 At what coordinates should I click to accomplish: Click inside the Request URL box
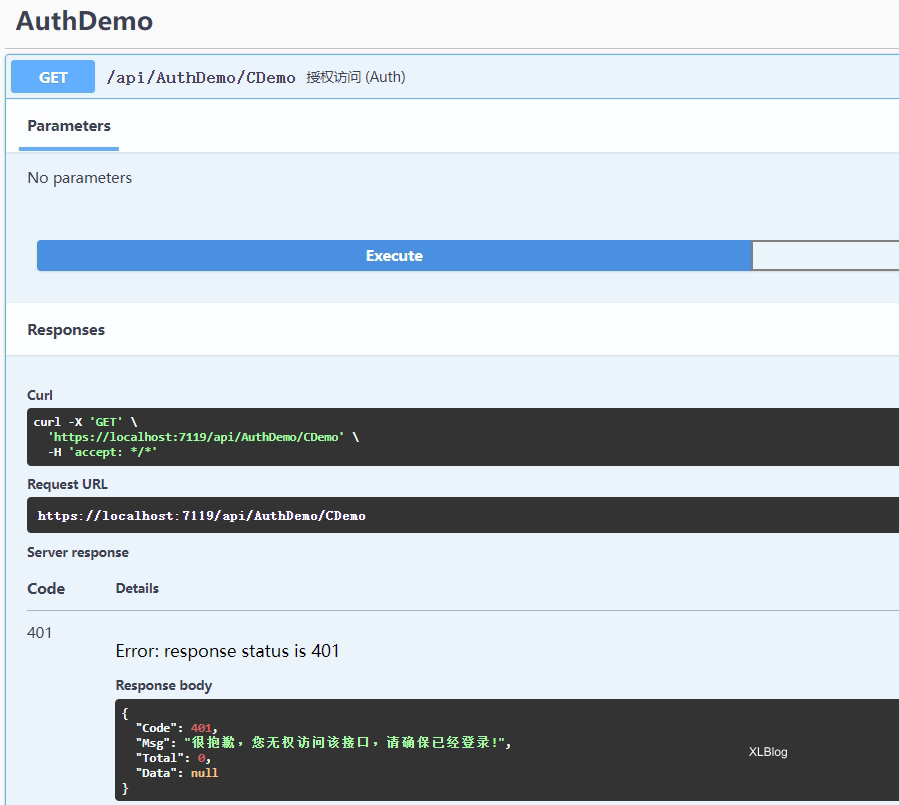click(202, 516)
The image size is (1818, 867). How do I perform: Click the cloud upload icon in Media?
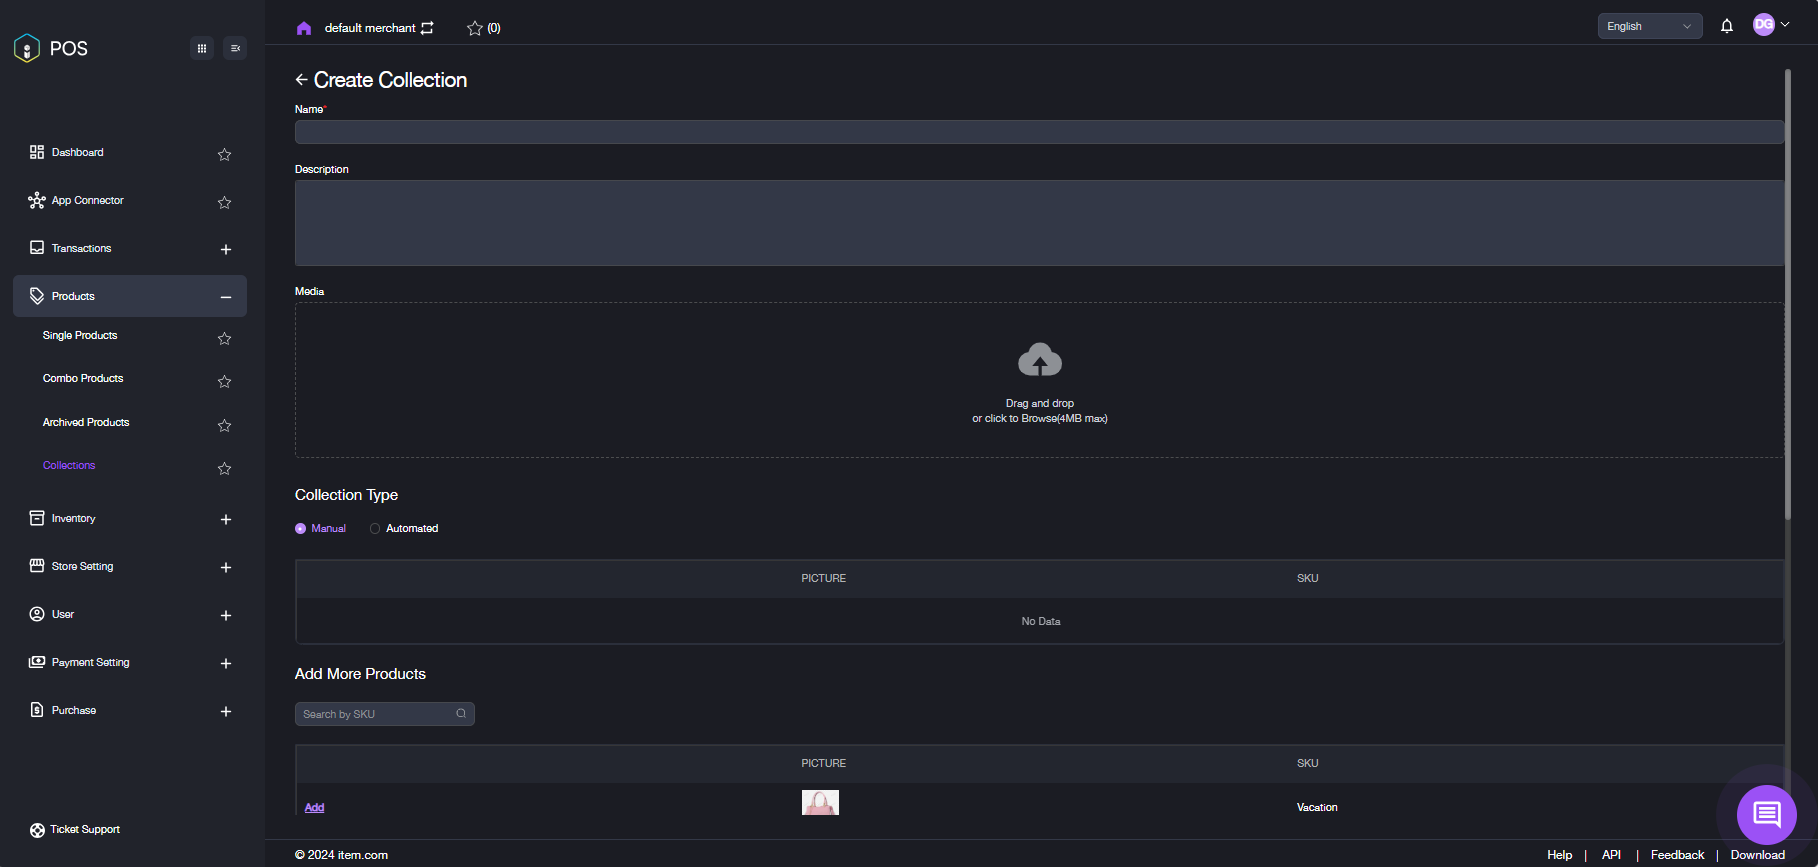point(1039,360)
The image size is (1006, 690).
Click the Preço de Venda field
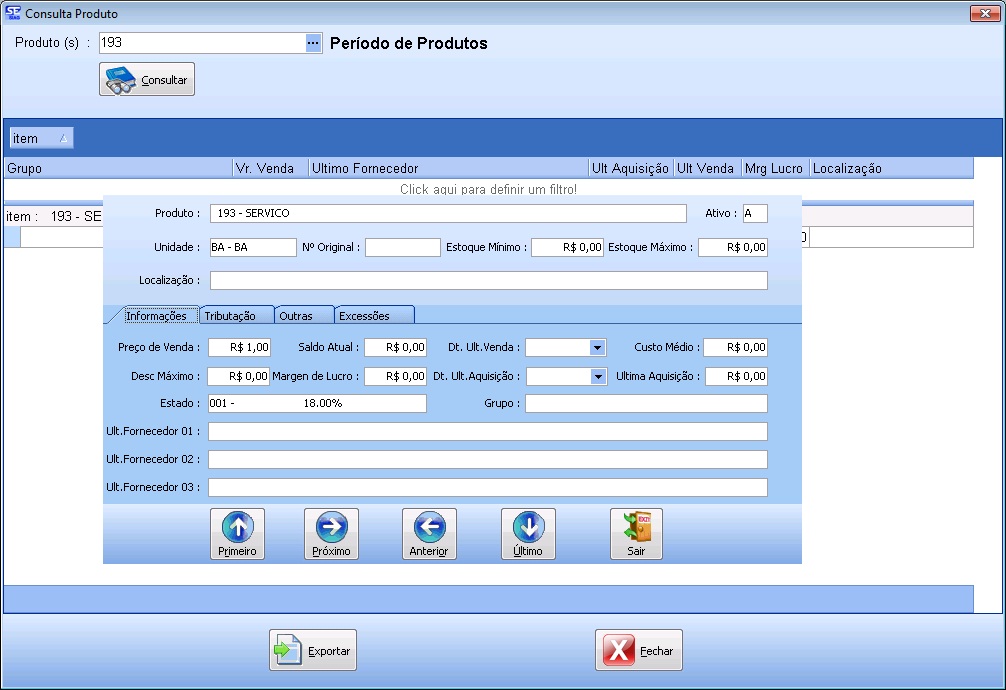(x=240, y=348)
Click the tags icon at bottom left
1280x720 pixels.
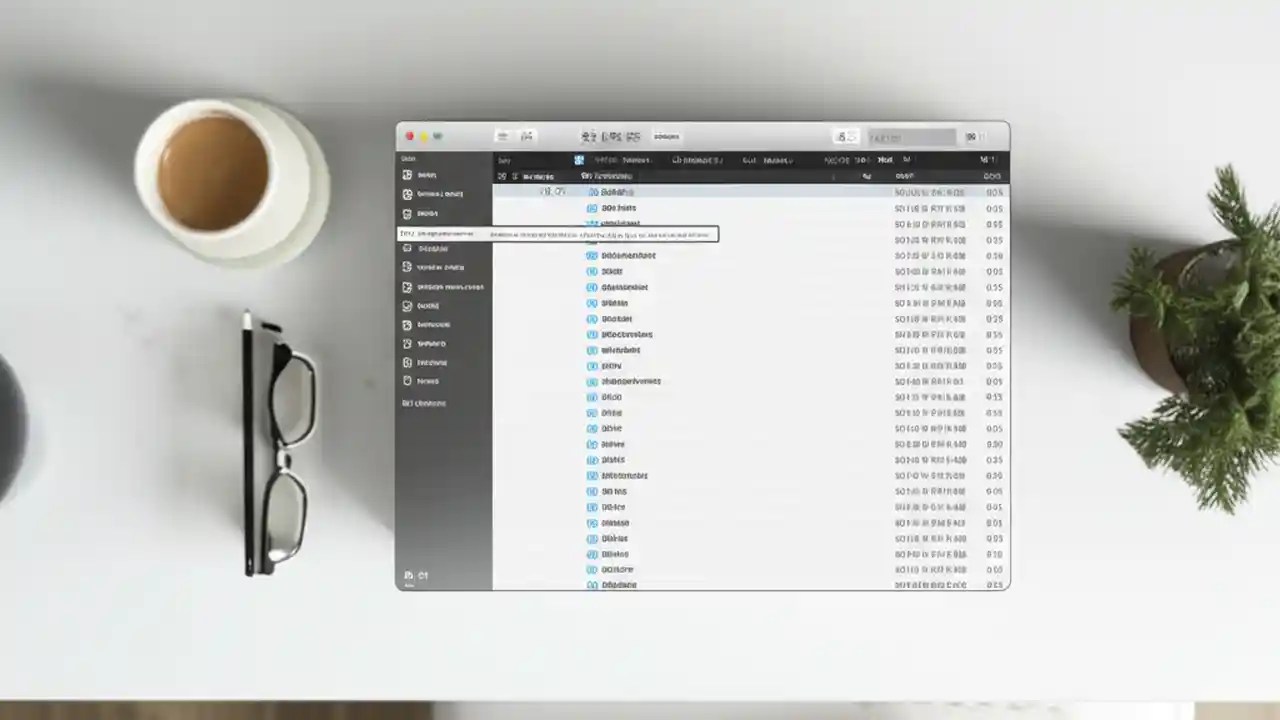pos(408,575)
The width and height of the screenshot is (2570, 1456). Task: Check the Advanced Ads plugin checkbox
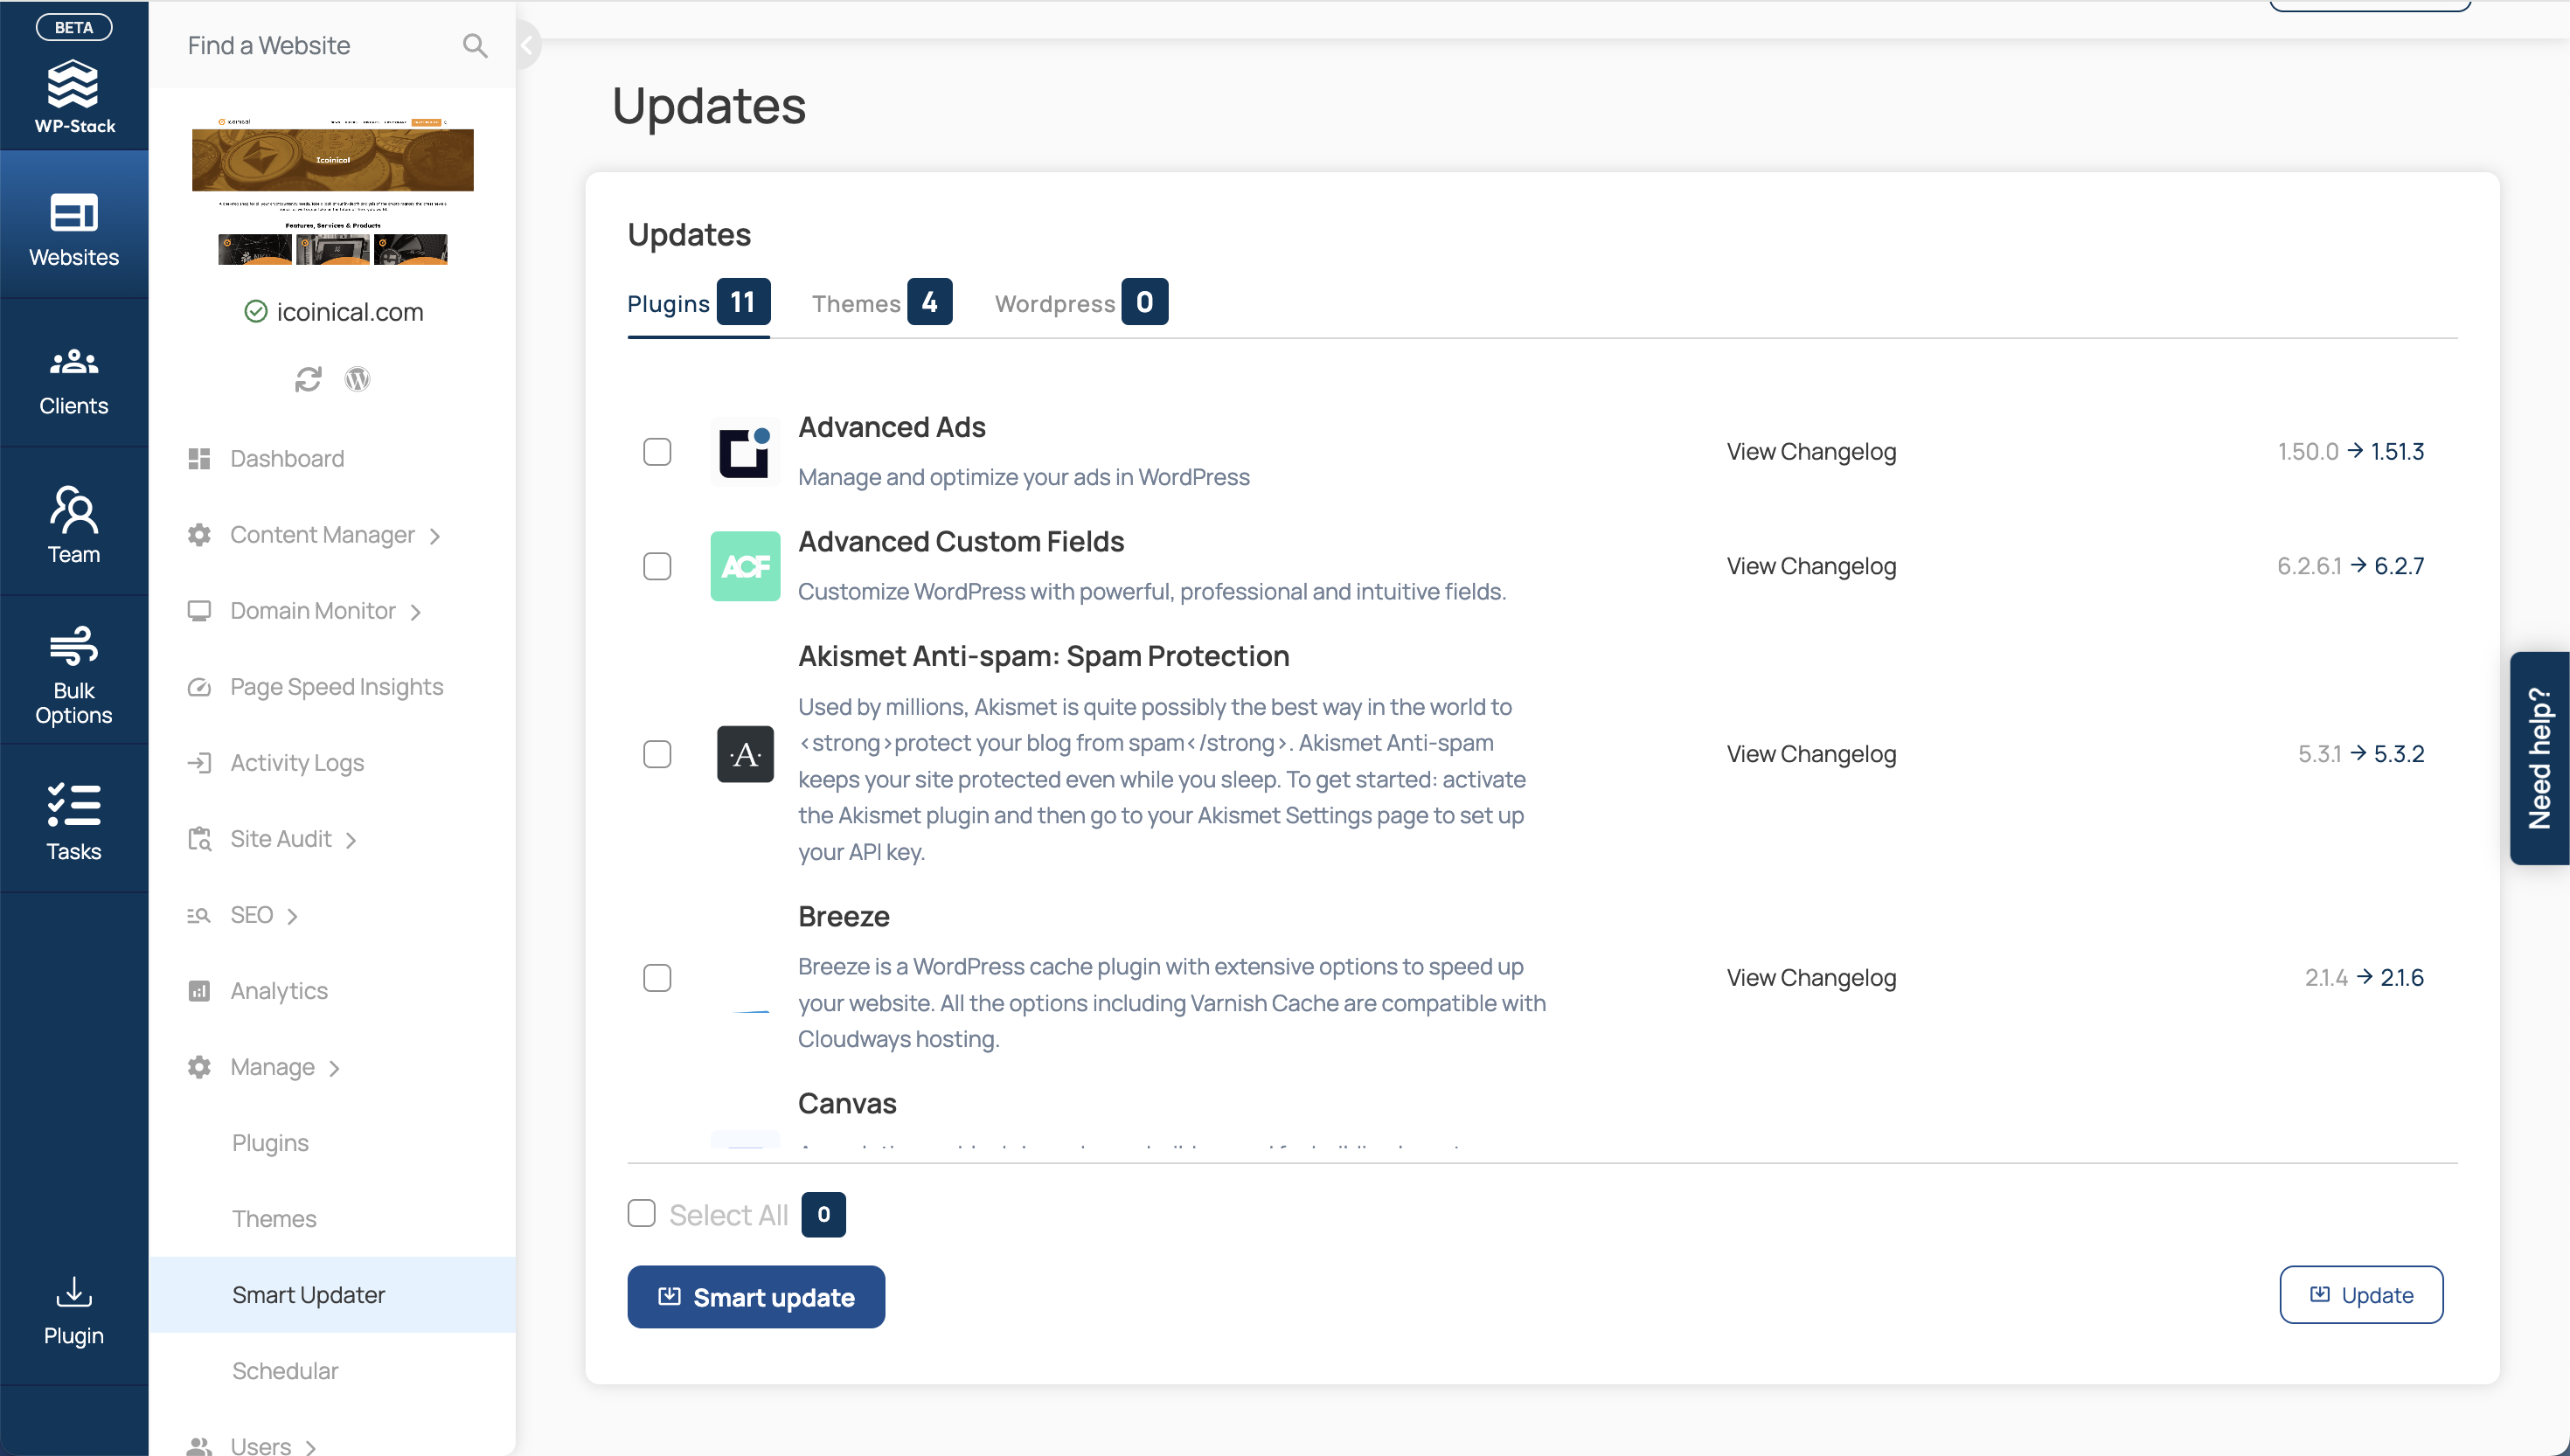[x=657, y=452]
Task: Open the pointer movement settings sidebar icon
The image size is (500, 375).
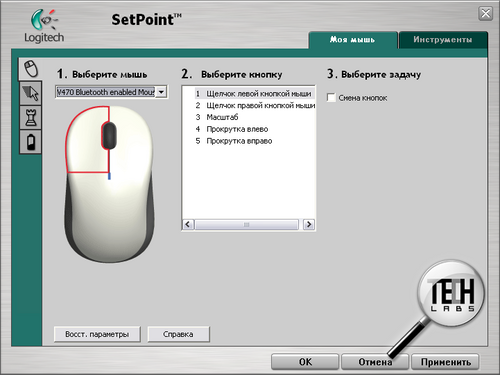Action: click(x=31, y=93)
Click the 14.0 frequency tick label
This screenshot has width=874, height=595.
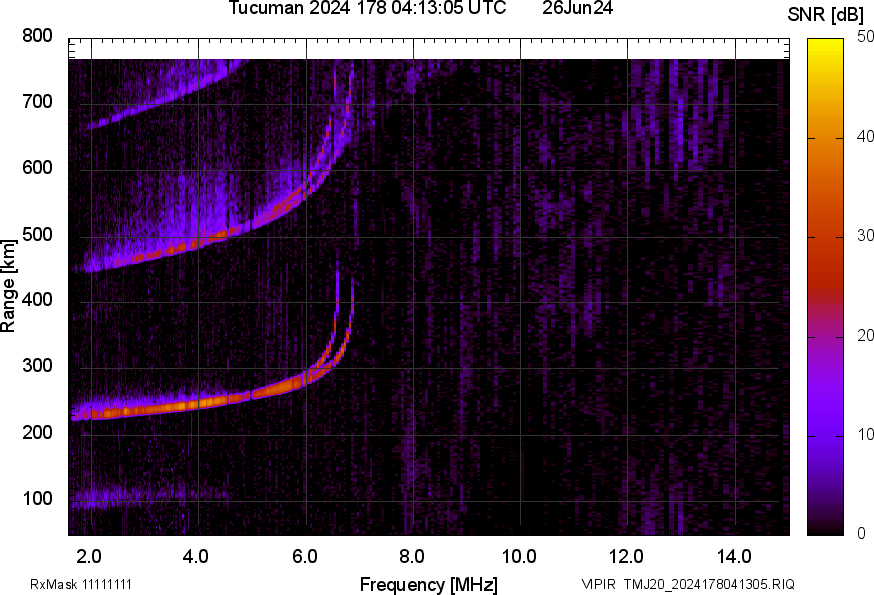click(x=734, y=556)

------------------------

- [Exercise brief] What is needed is an exact copy of all the records, minus any pictures.

- [Response box]
 At what coordinates should I click to accomplish: Click inside the Request URL box
click(202, 516)
The image size is (1818, 867). How do I perform: Click the cloud upload icon in Media?
point(1039,360)
The image size is (1006, 690).
Click the Preço de Venda field
(x=240, y=348)
Click the tags icon at bottom left
1280x720 pixels.
pos(408,575)
The width and height of the screenshot is (2570, 1456). Task: Check the Advanced Ads plugin checkbox
[x=657, y=452]
Task: Open the pointer movement settings sidebar icon
The image size is (500, 375).
Action: click(x=31, y=93)
Click the 14.0 frequency tick label
This screenshot has width=874, height=595.
click(x=734, y=556)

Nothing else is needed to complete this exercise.